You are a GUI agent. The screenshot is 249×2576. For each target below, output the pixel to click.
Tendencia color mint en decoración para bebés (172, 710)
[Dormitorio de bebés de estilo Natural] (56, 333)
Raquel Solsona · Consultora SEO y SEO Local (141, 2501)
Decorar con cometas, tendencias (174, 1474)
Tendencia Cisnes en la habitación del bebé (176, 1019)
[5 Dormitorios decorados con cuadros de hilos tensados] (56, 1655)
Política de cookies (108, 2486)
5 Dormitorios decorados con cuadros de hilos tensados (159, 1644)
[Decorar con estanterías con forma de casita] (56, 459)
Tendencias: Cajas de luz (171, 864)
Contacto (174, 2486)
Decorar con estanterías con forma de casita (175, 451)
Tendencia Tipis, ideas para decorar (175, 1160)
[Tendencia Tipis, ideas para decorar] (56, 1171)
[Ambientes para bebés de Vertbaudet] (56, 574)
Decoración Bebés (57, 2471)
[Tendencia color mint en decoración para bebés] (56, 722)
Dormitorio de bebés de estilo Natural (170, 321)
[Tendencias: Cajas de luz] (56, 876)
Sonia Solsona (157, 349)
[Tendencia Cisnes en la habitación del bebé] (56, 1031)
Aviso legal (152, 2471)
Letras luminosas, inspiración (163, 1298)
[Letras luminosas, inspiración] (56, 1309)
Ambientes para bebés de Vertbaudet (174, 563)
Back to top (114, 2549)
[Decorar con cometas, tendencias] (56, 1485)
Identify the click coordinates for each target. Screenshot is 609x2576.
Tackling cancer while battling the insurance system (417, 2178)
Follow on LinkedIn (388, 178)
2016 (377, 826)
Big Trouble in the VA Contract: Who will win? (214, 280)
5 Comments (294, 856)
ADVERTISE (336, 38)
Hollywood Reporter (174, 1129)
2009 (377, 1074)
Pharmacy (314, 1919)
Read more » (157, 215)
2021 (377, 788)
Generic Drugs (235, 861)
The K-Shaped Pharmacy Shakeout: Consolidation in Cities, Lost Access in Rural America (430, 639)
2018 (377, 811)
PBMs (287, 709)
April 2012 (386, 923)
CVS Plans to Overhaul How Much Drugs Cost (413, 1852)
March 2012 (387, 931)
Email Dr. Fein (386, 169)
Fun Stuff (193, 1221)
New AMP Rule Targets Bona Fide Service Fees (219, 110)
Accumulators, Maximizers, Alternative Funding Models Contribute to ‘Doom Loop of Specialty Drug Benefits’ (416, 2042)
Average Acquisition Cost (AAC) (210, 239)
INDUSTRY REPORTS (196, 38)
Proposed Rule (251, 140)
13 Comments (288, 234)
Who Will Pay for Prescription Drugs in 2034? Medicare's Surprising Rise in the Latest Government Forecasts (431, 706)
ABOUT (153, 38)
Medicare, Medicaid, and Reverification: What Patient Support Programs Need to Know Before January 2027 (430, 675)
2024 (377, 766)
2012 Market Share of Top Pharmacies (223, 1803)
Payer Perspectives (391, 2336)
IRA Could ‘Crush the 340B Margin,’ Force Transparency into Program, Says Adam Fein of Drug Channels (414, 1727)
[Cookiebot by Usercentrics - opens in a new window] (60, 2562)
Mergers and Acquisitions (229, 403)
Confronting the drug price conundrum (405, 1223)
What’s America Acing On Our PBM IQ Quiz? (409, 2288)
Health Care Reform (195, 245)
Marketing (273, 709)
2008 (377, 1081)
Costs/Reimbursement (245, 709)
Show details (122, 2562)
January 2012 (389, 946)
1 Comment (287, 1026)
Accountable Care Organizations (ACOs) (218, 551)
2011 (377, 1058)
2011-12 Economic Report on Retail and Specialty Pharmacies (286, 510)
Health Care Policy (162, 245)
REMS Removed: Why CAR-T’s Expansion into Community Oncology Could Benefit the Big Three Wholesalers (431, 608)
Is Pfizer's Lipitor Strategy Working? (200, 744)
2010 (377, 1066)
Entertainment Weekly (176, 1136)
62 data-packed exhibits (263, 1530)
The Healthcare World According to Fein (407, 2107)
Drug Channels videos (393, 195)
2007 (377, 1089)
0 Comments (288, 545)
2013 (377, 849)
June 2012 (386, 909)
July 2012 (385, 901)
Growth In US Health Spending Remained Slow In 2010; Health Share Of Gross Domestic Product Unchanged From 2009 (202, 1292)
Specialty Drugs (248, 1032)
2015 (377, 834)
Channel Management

++++

Instructions to follow - Copy every entry above word for word.

Solution to the exercise -
You are a GUI agent. The screenshot is 249×2576. For each target below, output the pixel to click.
Tendencia color mint en decoración para bebés (172, 710)
[Dormitorio de bebés de estilo Natural] (56, 333)
Raquel Solsona · Consultora SEO y SEO Local (141, 2501)
Decorar con cometas, tendencias (174, 1474)
Tendencia Cisnes en la habitación del bebé (176, 1019)
[5 Dormitorios decorados con cuadros de hilos tensados] (56, 1655)
Política de cookies (108, 2486)
5 Dormitorios decorados con cuadros de hilos tensados (159, 1644)
[Decorar con estanterías con forma de casita] (56, 459)
Tendencias: Cajas de luz (171, 864)
Contacto (174, 2486)
Decorar con estanterías con forma de casita (175, 451)
Tendencia Tipis, ideas para decorar (175, 1160)
[Tendencia Tipis, ideas para decorar] (56, 1171)
[Ambientes para bebés de Vertbaudet] (56, 574)
Decoración Bebés (57, 2471)
[Tendencia color mint en decoración para bebés] (56, 722)
Dormitorio de bebés de estilo Natural (170, 321)
[Tendencias: Cajas de luz] (56, 876)
Sonia Solsona (157, 349)
[Tendencia Cisnes en la habitación del bebé] (56, 1031)
Aviso legal (152, 2471)
Letras luminosas, inspiración (163, 1298)
[Letras luminosas, inspiración] (56, 1309)
Ambientes para bebés de Vertbaudet (174, 563)
Back to top (114, 2549)
[Decorar con cometas, tendencias] (56, 1485)
Identify the click coordinates for each target. Screenshot is 609x2576.
Tackling cancer while battling the insurance system (417, 2178)
Follow on LinkedIn (388, 178)
2016 (377, 826)
Big Trouble in the VA Contract: Who will win? (214, 280)
5 Comments (294, 856)
ADVERTISE (336, 38)
Hollywood Reporter (174, 1129)
2009 (377, 1074)
Pharmacy (314, 1919)
Read more » (157, 215)
2021 (377, 788)
Generic Drugs (235, 861)
The K-Shaped Pharmacy Shakeout: Consolidation in Cities, Lost Access in Rural America (430, 639)
2018 (377, 811)
PBMs (287, 709)
April 2012 (386, 923)
CVS Plans to Overhaul How Much Drugs Cost (413, 1852)
March 2012 (387, 931)
Email Dr. Fein (386, 169)
Fun Stuff (193, 1221)
New AMP Rule Targets Bona Fide Service Fees (219, 110)
Accumulators, Maximizers, Alternative Funding Models Contribute to ‘Doom Loop of Specialty Drug Benefits’ (416, 2042)
Average Acquisition Cost (AAC) (210, 239)
INDUSTRY REPORTS (196, 38)
Proposed Rule (251, 140)
13 Comments (288, 234)
Who Will Pay for Prescription Drugs in 2034? Medicare's Surprising Rise in the Latest Government Forecasts (431, 706)
ABOUT (153, 38)
Medicare, Medicaid, and Reverification: What Patient Support Programs Need to Know Before January 2027 (430, 675)
2024 (377, 766)
2012 Market Share of Top Pharmacies (223, 1803)
Payer Perspectives (391, 2336)
IRA Could ‘Crush the 340B Margin,’ Force Transparency into Program, Says Adam Fein of Drug Channels (414, 1727)
[Cookiebot by Usercentrics - opens in a new window] (60, 2562)
Mergers and Acquisitions (229, 403)
Confronting the drug price conundrum (405, 1223)
What’s America Acing On Our PBM IQ Quiz? (409, 2288)
Health Care Reform (195, 245)
Marketing (273, 709)
2008 (377, 1081)
Costs/Reimbursement (245, 709)
Show details (122, 2562)
January 2012 (389, 946)
1 Comment (287, 1026)
Accountable Care Organizations (ACOs) (218, 551)
2011 (377, 1058)
2011-12 Economic Report on Retail and Specialty Pharmacies (286, 510)
Health Care Policy (162, 245)
REMS Removed: Why CAR-T’s Expansion into Community Oncology Could Benefit the Big Three Wholesalers (431, 608)
Is Pfizer's Lipitor Strategy Working? (200, 744)
2010 (377, 1066)
Entertainment Weekly (176, 1136)
62 data-packed exhibits (263, 1530)
The Healthcare World According to Fein (407, 2107)
Drug Channels videos (393, 195)
2007 (377, 1089)
0 Comments (288, 545)
2013 (377, 849)
June 2012 (386, 909)
July 2012 (385, 901)
Growth In US Health Spending Remained Slow In 2010; Health Share Of Gross Domestic Product Unchanged From 2009 (202, 1292)
Specialty Drugs (248, 1032)
2015 (377, 834)
Channel Management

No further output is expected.